Помимо обсужденных выше поэтов — Глазовой, Ники Скандиаки, Егении Сусловой — к авторам такого рода можно отнести поэтов Андрея Сен-Сенькова[1089] и Полину Андрукович. (Впрочем, для каждого из них эта стратегия рефрагментации является лишь одной из многих возможных.)
ВОЛК. LUPUS
волк серая ресница слепого леса если
животное сможет угадать из какого мокрого зеленого
глаза она упадет исполнится любое желание
даже не превратиться в домашнюю собаку
[…]
КОМПАС. PYXIS
нельзя так с географией все северные царапины
стрелки компаса одеты в белые магнитные шубки
в каждой шубке два запрещенных кармана для
замерзших кулачков запада и востока согреются
потом юг справедливо сломает им указательные пальцы
АНДРОМЕДА. ANDROMEDA
приковавшая сама себя к скале андромеда с
нетерпением ждет морское чудовище много лет она
представляла его себе высокое голубоглазое может
быть даже вокалист подводного бойз-бенда вот
оно андромеда разочарована обычный
мальчик у нее таких сотни все мы были обычными
мальчиками во время публичных казней в афганистане?
(А. Сен-Сеньков, «Созвездия: астрофилия неизлечима», до 2009[1090])
относительно музея
чуть раньше
расположена во времени
музыка
чуть раньше нее
расположено во времени
безумие,
а чуть раньше безумия
расположена во времени
смерть
но это смотря с какой
стороны идти
(П. Андрукович, «относительно музея…», до 2013[1091])

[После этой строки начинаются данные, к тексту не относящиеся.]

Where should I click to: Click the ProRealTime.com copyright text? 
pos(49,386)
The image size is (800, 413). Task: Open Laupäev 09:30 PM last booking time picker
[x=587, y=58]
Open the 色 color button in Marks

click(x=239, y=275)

Второй путь — отрефлексированная рекомбинация элементов изображения и/или текста, при которой степень фрагментарности и условности каждой из составляющих относительно привычна, но тип связи между элементами — нов. Наиболее явные примеры — разобранные выше произведения Саши Соколова и Юрия Лейдермана.
Впрочем, значительная часть экспериментов в современном искусстве комбинирует оба этих метода — ср., например, «Рождественский пост» Завьялова и «Чужими словами» Львовского.
Способность монтажа к выражению дискретности опыта вновь — хотя и совершенно иначе, чем в 1920-е, — делает его методом выражения современности, а не историзации. Однако новое, сегодняшнее понимание современности основано не только на обостренном чувстве уникальности происходящего, но и на памяти о травмах прошлого, а ее разорванность и отъединенность от актуального «я» субъекта тоже выражается монтажом[1092]. Поэтому фокусировка монтажных методов XXI века на представлении «острия момента» (если использовать фразу Ханса Ульриха Гумбрехта «living on the edge of time») — неустойчиво, готово каждый миг раскрыться в непредсказуемое, заминированное прошлое отдельного человека и целого общества.
Рефлексия меняющейся позиции субъекта в истории и настоящем времени может осуществляться не только через монтаж, но и в других эстетических методах — например, через иные, чем прежде формы эпизации[1093]. Обсуждение разнообразия этих методов и места монтажа среди них — задача уже для другого исследования.